Washington: The five Indian call centres charged with defrauding thousands of Americans, stole more than USD 300 million from their victims, US Homeland Security Secretary Jeh Johnson has said.

The official on Thursday said an inter-agency effort resulted in the indictment of all five call centers and 56 people, including 31 from India, as well as the arrest of 20 others in the US, most of whom are Indians.

Johnson said these were "engaged in defrauding thousands of victims, stealing more than a total of USD 300 million."

Policemen coming out of the call centre. Reuters

Policemen coming out of the call centre.
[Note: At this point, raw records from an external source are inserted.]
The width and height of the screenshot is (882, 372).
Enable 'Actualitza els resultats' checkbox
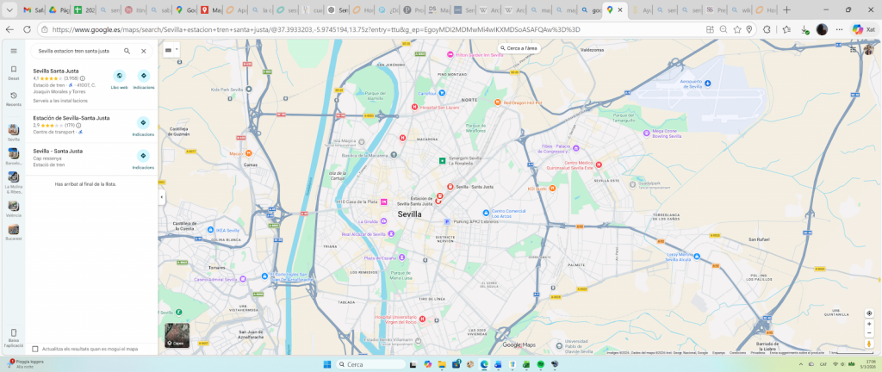pos(35,349)
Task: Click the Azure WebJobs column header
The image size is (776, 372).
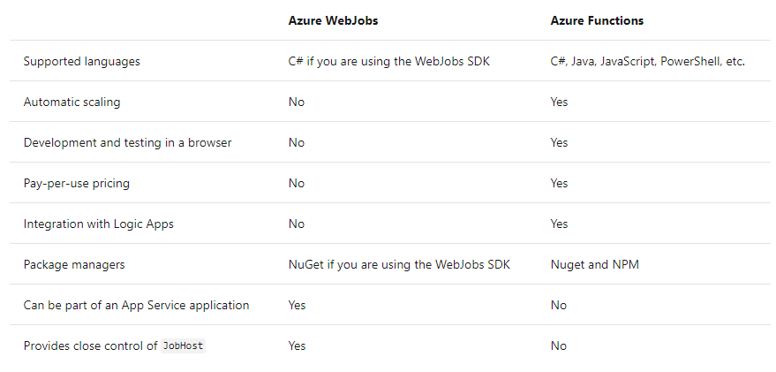Action: pos(332,20)
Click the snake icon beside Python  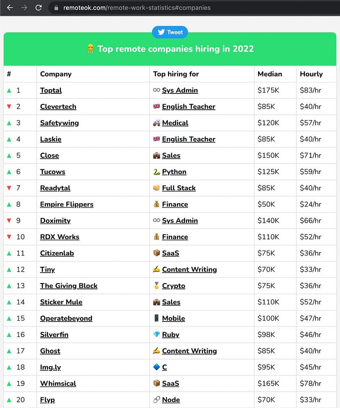click(157, 172)
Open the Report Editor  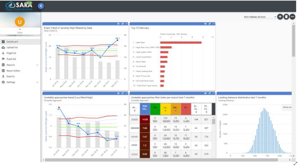[13, 70]
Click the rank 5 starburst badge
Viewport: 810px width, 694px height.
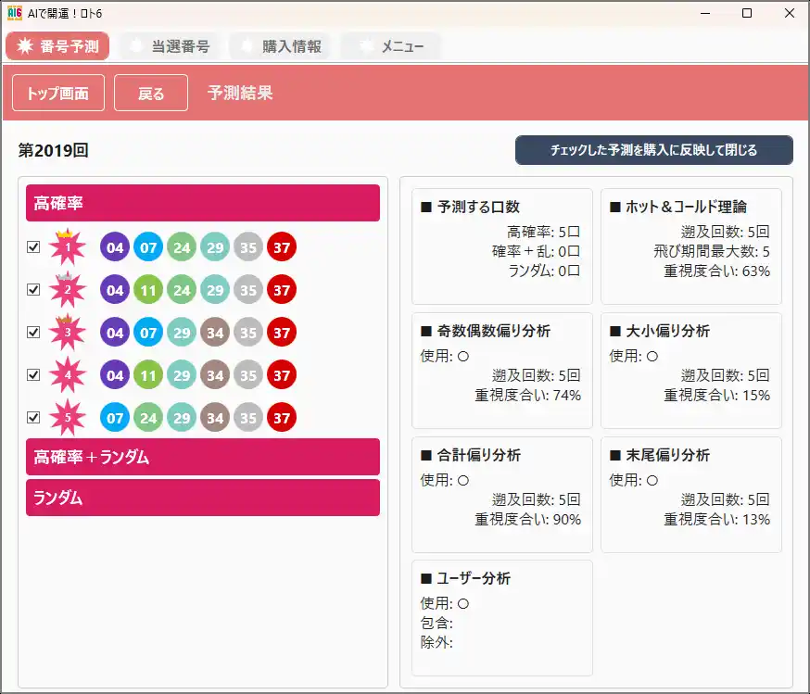[67, 418]
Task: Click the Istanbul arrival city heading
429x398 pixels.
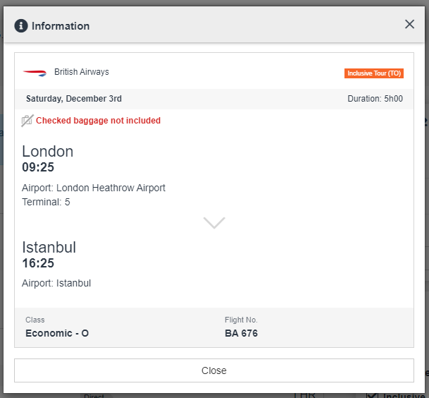Action: coord(49,247)
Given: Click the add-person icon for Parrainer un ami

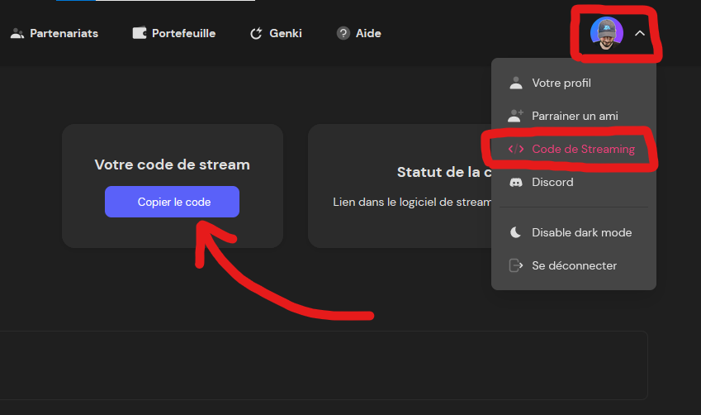Looking at the screenshot, I should [516, 116].
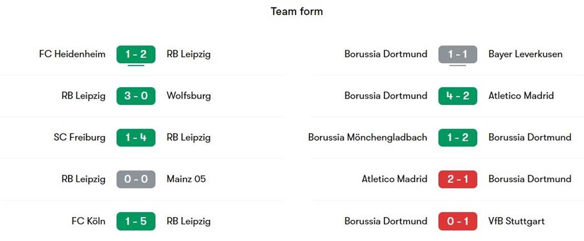Screen dimensions: 584x241
Task: Select the 1 - 2 Mönchengladbach score badge
Action: tap(457, 137)
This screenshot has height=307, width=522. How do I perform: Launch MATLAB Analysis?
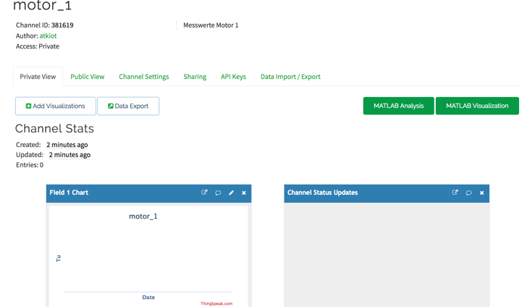tap(398, 106)
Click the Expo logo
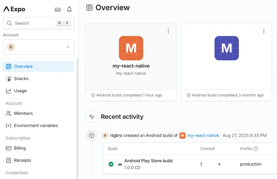This screenshot has height=179, width=277. point(15,9)
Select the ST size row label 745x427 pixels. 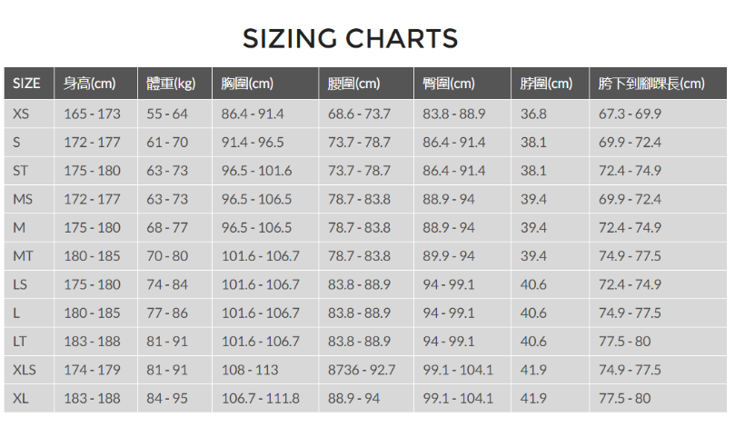click(20, 171)
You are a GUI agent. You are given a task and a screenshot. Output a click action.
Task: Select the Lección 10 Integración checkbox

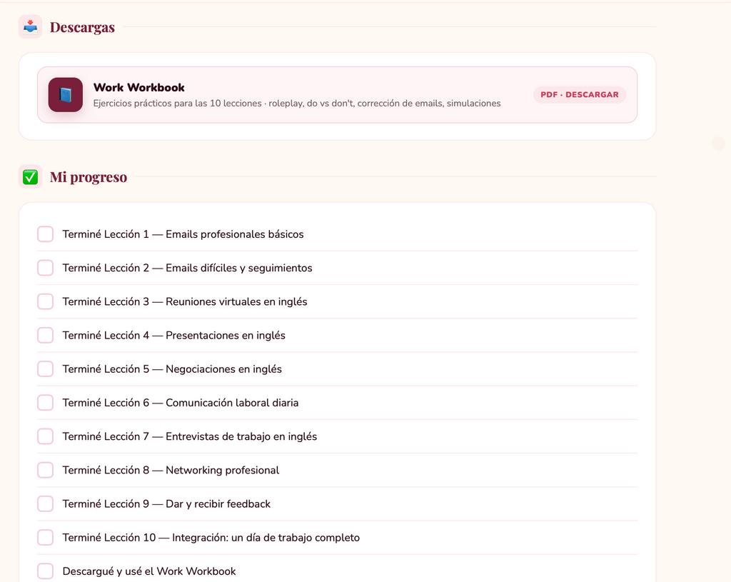click(46, 538)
Reuters

The scheme involved a network of call centers based in Ahmedabad, where associates of the ring would call victims in the US impersonating Department of Homeland Security, Internal Revenue Services, or other government officials, demanding payment in order to clear fictitious arrest warrants, orders of deportation, or unpaid income tax, Johnson said.

The five Ahmedabad-based call centers that made calls to people living in the US are Hglobal, Call Mantra, Worldwide Solution, Zoriion Communications and Sharma BPO Services.

The Treasury Inspector General for Tax Administration (TIGTA), Department of Homeland Security, Department of Justice, the Internal Revenue Service and the Federal Trade Commission announced the indictments, the result of a three-year investigation that was the largest single domestic law enforcement action connected with the impersonation scam.

"To date, more than 1.8 million people have reported to TIGTA that they have received an impersonation call; more than 9,600 victims reported that they paid the impersonators a total amount that exceeds USD 50 million," TIGTA Inspector General J Russell George said.

"The largest single amount paid as a result of the IRS impersonation scam as charged in the indictment is USD 136,000, paid by a victim in California," George said.

The US Senate Aging Committee, that studies issues related to older Americans, received more than 1,100 calls from senior citizens across the country on its fraud hotline in 2015.

The most common complaint reported to the fraud hotline continues to be the IRS impersonation scam.